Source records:
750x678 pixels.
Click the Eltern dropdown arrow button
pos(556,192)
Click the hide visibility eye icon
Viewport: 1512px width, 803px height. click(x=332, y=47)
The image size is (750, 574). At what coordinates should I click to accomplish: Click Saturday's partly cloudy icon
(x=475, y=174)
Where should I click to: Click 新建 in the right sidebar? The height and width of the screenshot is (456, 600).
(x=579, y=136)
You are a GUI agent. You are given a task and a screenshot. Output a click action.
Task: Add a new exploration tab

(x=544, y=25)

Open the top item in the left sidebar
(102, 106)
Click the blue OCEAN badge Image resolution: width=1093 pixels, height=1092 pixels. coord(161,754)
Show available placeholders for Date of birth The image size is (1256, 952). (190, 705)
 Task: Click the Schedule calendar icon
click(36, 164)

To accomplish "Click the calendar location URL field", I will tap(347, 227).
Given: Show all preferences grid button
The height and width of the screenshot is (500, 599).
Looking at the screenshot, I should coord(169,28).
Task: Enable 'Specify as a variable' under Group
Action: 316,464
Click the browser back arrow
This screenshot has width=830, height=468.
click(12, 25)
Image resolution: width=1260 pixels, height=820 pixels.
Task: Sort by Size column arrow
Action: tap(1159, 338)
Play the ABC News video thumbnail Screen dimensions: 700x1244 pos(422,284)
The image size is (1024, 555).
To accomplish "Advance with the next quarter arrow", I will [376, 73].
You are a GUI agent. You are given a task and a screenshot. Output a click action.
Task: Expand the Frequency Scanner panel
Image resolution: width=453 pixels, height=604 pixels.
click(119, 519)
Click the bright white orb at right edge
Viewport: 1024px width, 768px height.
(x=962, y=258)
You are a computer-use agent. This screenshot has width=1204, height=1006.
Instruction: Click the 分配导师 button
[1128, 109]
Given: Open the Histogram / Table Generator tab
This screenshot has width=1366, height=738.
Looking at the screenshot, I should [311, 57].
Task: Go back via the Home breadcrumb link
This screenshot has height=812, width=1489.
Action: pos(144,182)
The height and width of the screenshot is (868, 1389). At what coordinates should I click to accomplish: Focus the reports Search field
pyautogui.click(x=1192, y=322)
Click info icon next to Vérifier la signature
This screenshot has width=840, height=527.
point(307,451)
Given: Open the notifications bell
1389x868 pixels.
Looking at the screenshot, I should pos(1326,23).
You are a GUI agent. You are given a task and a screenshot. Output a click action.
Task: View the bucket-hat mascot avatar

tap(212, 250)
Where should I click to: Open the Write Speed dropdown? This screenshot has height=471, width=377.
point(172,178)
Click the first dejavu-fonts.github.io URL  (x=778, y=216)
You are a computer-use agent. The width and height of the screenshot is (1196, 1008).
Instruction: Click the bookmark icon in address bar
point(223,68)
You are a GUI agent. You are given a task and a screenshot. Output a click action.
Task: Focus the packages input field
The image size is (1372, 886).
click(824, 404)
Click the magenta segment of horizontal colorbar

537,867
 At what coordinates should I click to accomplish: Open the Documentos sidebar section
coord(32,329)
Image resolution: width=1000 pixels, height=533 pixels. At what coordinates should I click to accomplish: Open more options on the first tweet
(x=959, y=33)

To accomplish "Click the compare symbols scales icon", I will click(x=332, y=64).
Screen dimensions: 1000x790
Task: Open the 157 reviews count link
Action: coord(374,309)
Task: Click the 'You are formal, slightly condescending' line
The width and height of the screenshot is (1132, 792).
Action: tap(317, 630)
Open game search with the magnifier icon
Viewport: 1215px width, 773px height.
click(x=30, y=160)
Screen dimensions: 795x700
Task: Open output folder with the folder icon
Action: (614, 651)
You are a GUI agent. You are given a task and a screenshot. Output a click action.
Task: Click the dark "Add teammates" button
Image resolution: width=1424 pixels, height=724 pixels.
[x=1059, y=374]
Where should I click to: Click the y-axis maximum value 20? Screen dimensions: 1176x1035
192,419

### THE PROBLEM:
Your answer must contain every line of the records, exactly.

### FINISHED EXERCISE:
750x678 pixels.
Click the Eltern dropdown arrow button
pos(556,192)
Click the hide visibility eye icon
Viewport: 1512px width, 803px height. click(x=332, y=47)
The image size is (750, 574). At what coordinates should I click to accomplish: Click Saturday's partly cloudy icon
(x=475, y=174)
Where should I click to: Click 新建 in the right sidebar? The height and width of the screenshot is (456, 600).
(x=579, y=136)
You are a GUI agent. You are given a task and a screenshot. Output a click action.
Task: Add a new exploration tab

(x=544, y=25)

Open the top item in the left sidebar
(102, 106)
Click the blue OCEAN badge Image resolution: width=1093 pixels, height=1092 pixels. coord(161,754)
Show available placeholders for Date of birth The image size is (1256, 952). (190, 705)
 Task: Click the Schedule calendar icon
click(36, 164)

To accomplish "Click the calendar location URL field", I will tap(347, 227).
Given: Show all preferences grid button
The height and width of the screenshot is (500, 599).
Looking at the screenshot, I should coord(169,28).
Task: Enable 'Specify as a variable' under Group
Action: 316,464
Click the browser back arrow
This screenshot has width=830, height=468.
click(12, 25)
Image resolution: width=1260 pixels, height=820 pixels.
Task: Sort by Size column arrow
Action: tap(1159, 338)
Play the ABC News video thumbnail Screen dimensions: 700x1244 pos(422,284)
The image size is (1024, 555).
To accomplish "Advance with the next quarter arrow", I will [376, 73].
You are a GUI agent. You are given a task and a screenshot. Output a click action.
Task: Expand the Frequency Scanner panel
Image resolution: width=453 pixels, height=604 pixels.
click(119, 519)
Click the bright white orb at right edge
Viewport: 1024px width, 768px height.
(x=962, y=258)
You are a computer-use agent. This screenshot has width=1204, height=1006.
Instruction: Click the 分配导师 button
[1128, 109]
Given: Open the Histogram / Table Generator tab
This screenshot has width=1366, height=738.
Looking at the screenshot, I should [311, 57].
Task: Go back via the Home breadcrumb link
This screenshot has height=812, width=1489.
Action: pos(144,182)
The height and width of the screenshot is (868, 1389). At what coordinates should I click to accomplish: Focus the reports Search field
pyautogui.click(x=1192, y=322)
Click info icon next to Vérifier la signature
This screenshot has width=840, height=527.
point(307,451)
Given: Open the notifications bell
1389x868 pixels.
Looking at the screenshot, I should pos(1326,23).
You are a GUI agent. You are given a task and a screenshot. Output a click action.
Task: View the bucket-hat mascot avatar

tap(212, 250)
Where should I click to: Open the Write Speed dropdown? This screenshot has height=471, width=377.
point(172,178)
Click the first dejavu-fonts.github.io URL  (x=778, y=216)
You are a computer-use agent. The width and height of the screenshot is (1196, 1008).
Instruction: Click the bookmark icon in address bar
point(223,68)
You are a GUI agent. You are given a task and a screenshot. Output a click action.
Task: Focus the packages input field
The image size is (1372, 886).
click(824, 404)
Click the magenta segment of horizontal colorbar

537,867
 At what coordinates should I click to accomplish: Open the Documentos sidebar section
coord(32,329)
Image resolution: width=1000 pixels, height=533 pixels. At what coordinates should I click to accomplish: Open more options on the first tweet
(x=959, y=33)

To accomplish "Click the compare symbols scales icon", I will click(x=332, y=64).
Screen dimensions: 1000x790
Task: Open the 157 reviews count link
Action: coord(374,309)
Task: Click the 'You are formal, slightly condescending' line
The width and height of the screenshot is (1132, 792).
Action: tap(317, 630)
Open game search with the magnifier icon
Viewport: 1215px width, 773px height.
click(x=30, y=160)
Screen dimensions: 795x700
Task: Open output folder with the folder icon
Action: (614, 651)
You are a GUI agent. You are given a task and a screenshot. Output a click action.
Task: Click the dark "Add teammates" button
Image resolution: width=1424 pixels, height=724 pixels.
[x=1059, y=374]
Where should I click to: Click the y-axis maximum value 20? Screen dimensions: 1176x1035
192,419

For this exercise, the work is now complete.